> **WHAT IS EXPECTED**
Among the lines below, a stretch begins at the one with "The width and height of the screenshot is (1024, 494)." and ends at the one with "Screen dimensions: 701x656". Repeat that stretch exactly, ends included.

------------------------

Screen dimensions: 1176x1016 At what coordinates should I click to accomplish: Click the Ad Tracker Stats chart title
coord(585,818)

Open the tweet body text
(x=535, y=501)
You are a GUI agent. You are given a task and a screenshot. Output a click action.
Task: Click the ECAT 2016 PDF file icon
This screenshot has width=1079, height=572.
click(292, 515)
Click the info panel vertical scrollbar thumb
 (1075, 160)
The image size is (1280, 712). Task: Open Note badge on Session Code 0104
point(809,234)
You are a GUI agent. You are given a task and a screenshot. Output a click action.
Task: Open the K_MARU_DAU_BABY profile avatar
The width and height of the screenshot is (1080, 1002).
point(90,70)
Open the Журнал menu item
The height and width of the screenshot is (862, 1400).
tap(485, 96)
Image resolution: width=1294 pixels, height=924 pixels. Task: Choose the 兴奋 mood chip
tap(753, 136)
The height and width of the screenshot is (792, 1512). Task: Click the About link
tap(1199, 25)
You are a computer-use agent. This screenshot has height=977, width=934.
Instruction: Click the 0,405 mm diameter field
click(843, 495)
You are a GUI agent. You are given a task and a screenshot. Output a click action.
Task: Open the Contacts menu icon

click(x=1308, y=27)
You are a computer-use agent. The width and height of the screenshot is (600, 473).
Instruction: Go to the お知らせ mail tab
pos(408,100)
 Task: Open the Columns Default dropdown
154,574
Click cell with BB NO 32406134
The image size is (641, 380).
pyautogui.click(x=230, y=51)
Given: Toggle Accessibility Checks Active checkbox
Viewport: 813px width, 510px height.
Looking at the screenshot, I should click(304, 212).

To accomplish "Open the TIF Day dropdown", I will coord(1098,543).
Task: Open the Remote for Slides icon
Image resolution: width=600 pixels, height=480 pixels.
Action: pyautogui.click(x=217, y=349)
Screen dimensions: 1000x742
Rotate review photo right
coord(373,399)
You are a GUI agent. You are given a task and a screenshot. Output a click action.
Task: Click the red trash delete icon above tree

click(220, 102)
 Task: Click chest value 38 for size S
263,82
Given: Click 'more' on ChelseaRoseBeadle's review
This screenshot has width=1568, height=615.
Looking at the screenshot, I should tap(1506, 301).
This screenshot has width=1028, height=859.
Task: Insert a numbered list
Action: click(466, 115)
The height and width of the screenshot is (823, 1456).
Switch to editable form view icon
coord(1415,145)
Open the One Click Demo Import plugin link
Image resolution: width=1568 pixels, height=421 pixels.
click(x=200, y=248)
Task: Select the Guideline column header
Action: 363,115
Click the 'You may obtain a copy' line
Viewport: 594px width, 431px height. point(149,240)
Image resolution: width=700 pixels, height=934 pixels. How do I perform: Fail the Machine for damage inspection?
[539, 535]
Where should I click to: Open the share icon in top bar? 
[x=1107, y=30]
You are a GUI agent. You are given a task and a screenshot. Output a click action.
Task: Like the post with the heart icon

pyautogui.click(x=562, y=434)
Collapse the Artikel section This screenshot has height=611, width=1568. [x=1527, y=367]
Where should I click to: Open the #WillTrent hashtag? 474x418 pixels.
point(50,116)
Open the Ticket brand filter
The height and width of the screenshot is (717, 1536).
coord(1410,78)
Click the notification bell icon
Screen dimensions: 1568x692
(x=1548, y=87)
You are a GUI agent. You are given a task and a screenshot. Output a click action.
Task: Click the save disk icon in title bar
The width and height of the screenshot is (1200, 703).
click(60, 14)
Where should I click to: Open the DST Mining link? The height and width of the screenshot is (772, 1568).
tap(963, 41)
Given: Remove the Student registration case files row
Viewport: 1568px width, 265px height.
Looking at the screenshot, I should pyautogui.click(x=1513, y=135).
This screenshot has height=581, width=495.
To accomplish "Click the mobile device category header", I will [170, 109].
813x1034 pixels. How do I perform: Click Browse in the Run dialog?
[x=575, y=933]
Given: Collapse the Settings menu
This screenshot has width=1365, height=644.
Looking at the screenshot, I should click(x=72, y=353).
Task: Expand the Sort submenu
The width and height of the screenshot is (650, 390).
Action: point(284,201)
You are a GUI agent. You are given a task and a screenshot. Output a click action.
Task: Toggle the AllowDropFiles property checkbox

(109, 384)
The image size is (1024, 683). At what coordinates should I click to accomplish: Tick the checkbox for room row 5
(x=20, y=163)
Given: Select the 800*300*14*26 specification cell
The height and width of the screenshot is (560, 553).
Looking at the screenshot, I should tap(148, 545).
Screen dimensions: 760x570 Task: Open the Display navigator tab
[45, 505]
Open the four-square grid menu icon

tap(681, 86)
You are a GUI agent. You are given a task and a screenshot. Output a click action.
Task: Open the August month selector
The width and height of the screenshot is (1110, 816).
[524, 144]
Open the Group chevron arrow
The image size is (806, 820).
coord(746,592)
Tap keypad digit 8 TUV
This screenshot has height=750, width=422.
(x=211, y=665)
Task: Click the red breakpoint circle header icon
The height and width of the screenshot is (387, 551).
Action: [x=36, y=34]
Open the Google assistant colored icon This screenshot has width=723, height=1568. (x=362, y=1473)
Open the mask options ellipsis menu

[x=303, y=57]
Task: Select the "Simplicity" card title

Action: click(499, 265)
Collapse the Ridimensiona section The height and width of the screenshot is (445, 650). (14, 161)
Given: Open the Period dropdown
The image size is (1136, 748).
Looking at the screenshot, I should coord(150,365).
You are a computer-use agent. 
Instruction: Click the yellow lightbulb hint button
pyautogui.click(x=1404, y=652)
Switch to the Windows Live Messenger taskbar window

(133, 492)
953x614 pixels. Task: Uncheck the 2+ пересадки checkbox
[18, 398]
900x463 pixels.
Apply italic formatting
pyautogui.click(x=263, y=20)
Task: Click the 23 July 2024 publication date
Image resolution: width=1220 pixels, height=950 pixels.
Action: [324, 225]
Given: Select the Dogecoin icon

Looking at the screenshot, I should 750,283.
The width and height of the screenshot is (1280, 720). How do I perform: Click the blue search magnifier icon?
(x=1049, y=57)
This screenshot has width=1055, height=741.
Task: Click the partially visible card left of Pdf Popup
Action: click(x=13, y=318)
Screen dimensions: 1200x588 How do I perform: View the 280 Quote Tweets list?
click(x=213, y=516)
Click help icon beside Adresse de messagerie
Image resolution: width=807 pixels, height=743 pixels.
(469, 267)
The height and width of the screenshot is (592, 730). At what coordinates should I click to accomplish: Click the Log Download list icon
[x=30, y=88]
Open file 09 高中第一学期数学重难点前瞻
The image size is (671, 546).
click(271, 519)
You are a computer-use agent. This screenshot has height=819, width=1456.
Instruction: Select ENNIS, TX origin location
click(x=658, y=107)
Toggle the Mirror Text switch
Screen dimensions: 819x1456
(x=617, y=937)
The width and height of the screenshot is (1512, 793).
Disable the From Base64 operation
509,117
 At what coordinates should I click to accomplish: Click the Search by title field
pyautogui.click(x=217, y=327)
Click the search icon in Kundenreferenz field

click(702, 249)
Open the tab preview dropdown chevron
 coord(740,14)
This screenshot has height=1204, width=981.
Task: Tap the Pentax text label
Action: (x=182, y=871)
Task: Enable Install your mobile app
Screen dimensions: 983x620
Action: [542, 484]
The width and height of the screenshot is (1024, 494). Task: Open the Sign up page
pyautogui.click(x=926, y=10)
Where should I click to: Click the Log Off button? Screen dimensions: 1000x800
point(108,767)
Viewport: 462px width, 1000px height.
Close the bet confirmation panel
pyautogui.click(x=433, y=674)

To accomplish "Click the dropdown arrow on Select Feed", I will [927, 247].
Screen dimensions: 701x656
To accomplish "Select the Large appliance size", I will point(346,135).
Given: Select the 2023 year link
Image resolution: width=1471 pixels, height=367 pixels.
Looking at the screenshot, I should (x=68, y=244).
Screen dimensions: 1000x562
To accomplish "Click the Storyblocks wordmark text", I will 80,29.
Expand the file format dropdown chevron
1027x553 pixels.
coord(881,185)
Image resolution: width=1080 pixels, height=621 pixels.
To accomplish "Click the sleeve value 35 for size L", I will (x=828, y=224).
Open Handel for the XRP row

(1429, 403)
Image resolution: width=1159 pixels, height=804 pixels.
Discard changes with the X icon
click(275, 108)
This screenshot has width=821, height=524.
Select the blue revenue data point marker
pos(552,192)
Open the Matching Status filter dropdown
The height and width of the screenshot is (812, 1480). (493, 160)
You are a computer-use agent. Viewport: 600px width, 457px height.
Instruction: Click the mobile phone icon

------------------------

> **RESPONSE**
The width and height of the screenshot is (1024, 494). Task: Open the Sign up page
pyautogui.click(x=926, y=10)
Where should I click to: Click the Log Off button? Screen dimensions: 1000x800
point(108,767)
Viewport: 462px width, 1000px height.
Close the bet confirmation panel
pyautogui.click(x=433, y=674)

To accomplish "Click the dropdown arrow on Select Feed", I will [927, 247].
Screen dimensions: 701x656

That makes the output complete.